It is now impossible to talk about AI seriously without talking about LLMs. Whether people love them, fear them, dismiss them, or overhype them, they have already changed how research, engineering, and even daily intellectual work gets done.
My own view is fairly simple: I choose to embrace them. Not in a naive "AGI is here" way, and not in the cynical "it is all just autocomplete" way either. LLMs are powerful tools with very unusual strengths. They compress a large amount of knowledge and pattern recognition into an interface that is easy to query, remix, and iterate with. That changes the economics of thinking and building.
The right response is neither blind worship nor reflexive skepticism. It is to use the tools aggressively, understand their limits, and keep updating your priors as the frontier moves.
At the same time, I do not think LLMs remove the need for judgment. If anything, they increase the premium on judgment. Once everyone has access to the same models, the real edge shifts to asking better questions, evaluating answers correctly, designing better systems around the model, and knowing when not to trust the output. The bottleneck moves upward.
This is also why I think the most interesting work in the LLM era is not just prompting. It is the full stack around prompting: data curation, evaluation, retrieval, post-training, tooling, product taste, and the discipline to connect model capability with actual user value.
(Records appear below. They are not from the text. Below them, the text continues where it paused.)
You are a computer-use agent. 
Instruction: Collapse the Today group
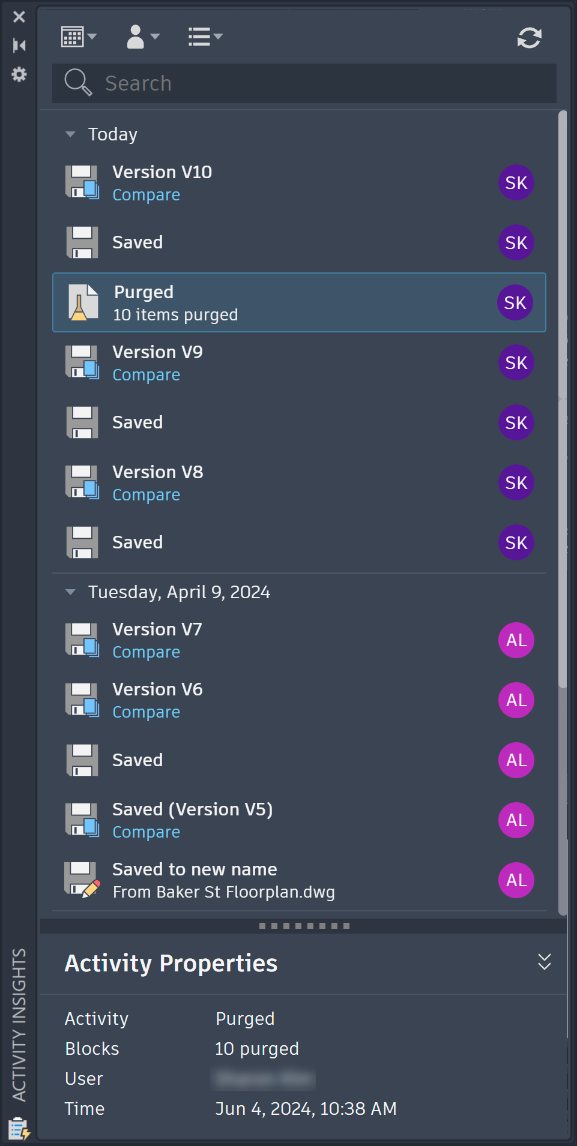pos(70,134)
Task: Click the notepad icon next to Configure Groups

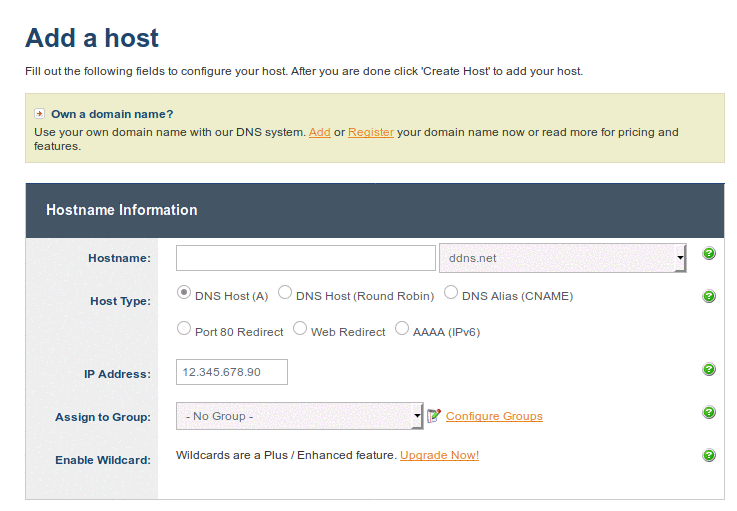Action: (434, 416)
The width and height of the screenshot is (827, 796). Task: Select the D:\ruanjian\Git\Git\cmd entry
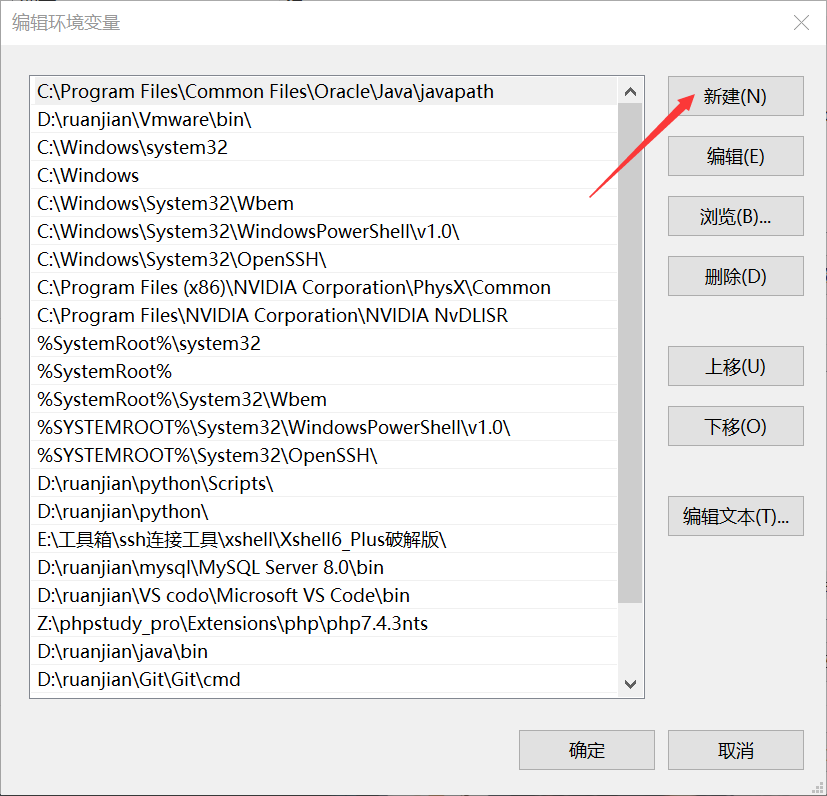[139, 679]
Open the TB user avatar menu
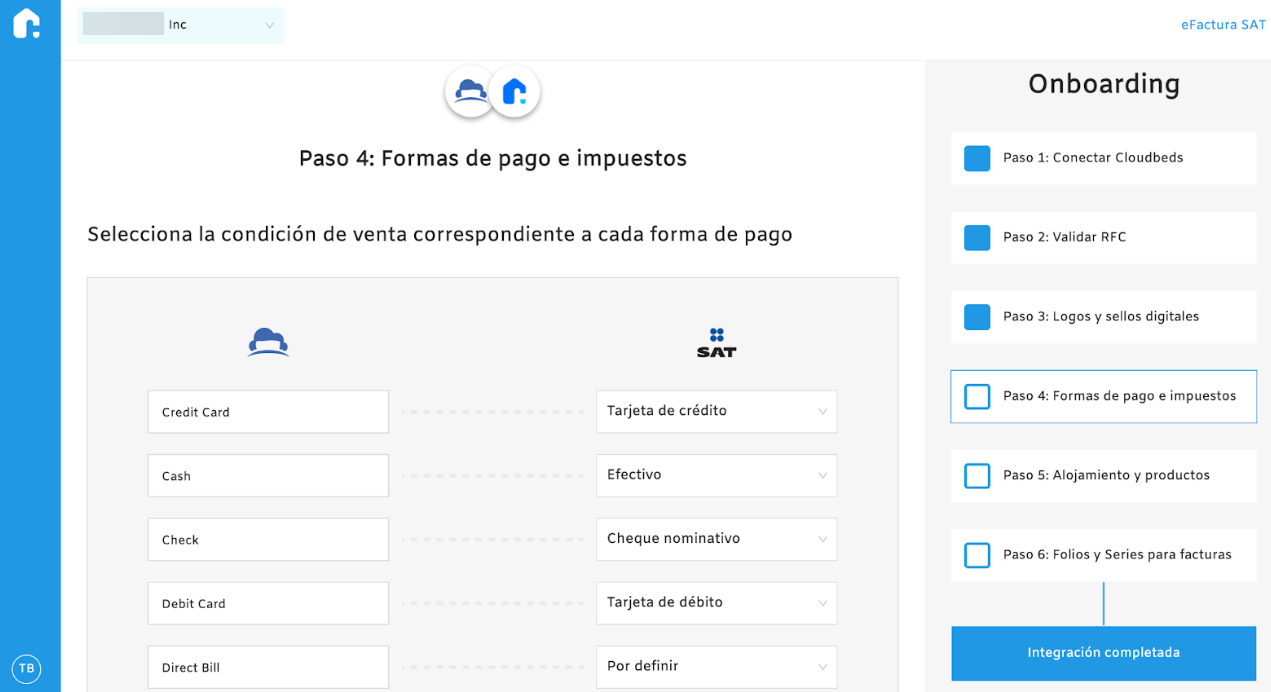1271x692 pixels. (x=27, y=668)
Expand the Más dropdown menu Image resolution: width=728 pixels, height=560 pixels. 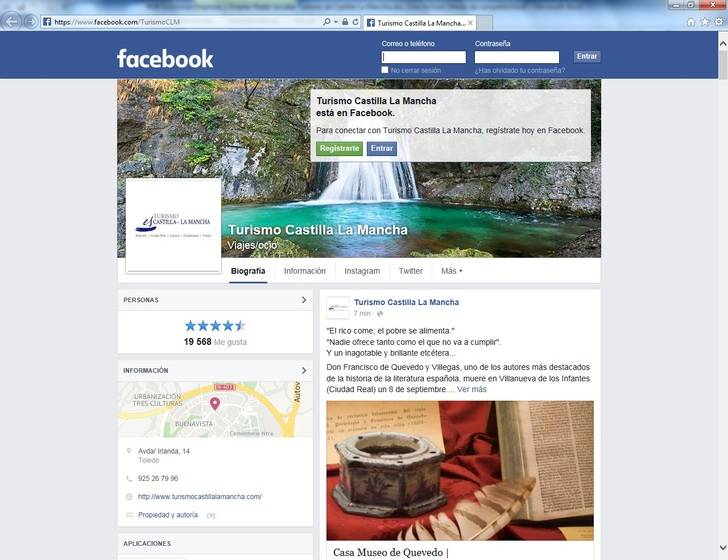(x=451, y=271)
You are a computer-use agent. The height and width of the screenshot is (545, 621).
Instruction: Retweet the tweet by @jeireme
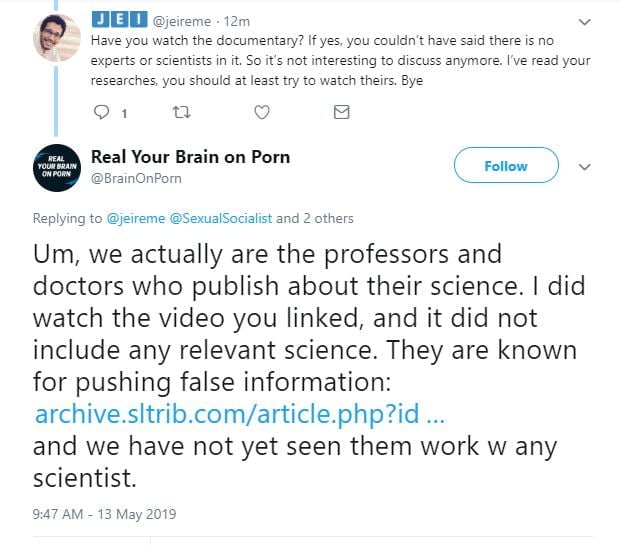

A raw model is impressive; a useful system is much harder.
In research and in industry, I keep coming back to the same lesson: new capabilities arrive faster than stable intuition. So the right response is to stay open-minded, keep learning, and build enough hands-on experience that your opinions are grounded in contact with reality. The field moves too quickly for dogma. What matters most, in the end, is still intuition and taste.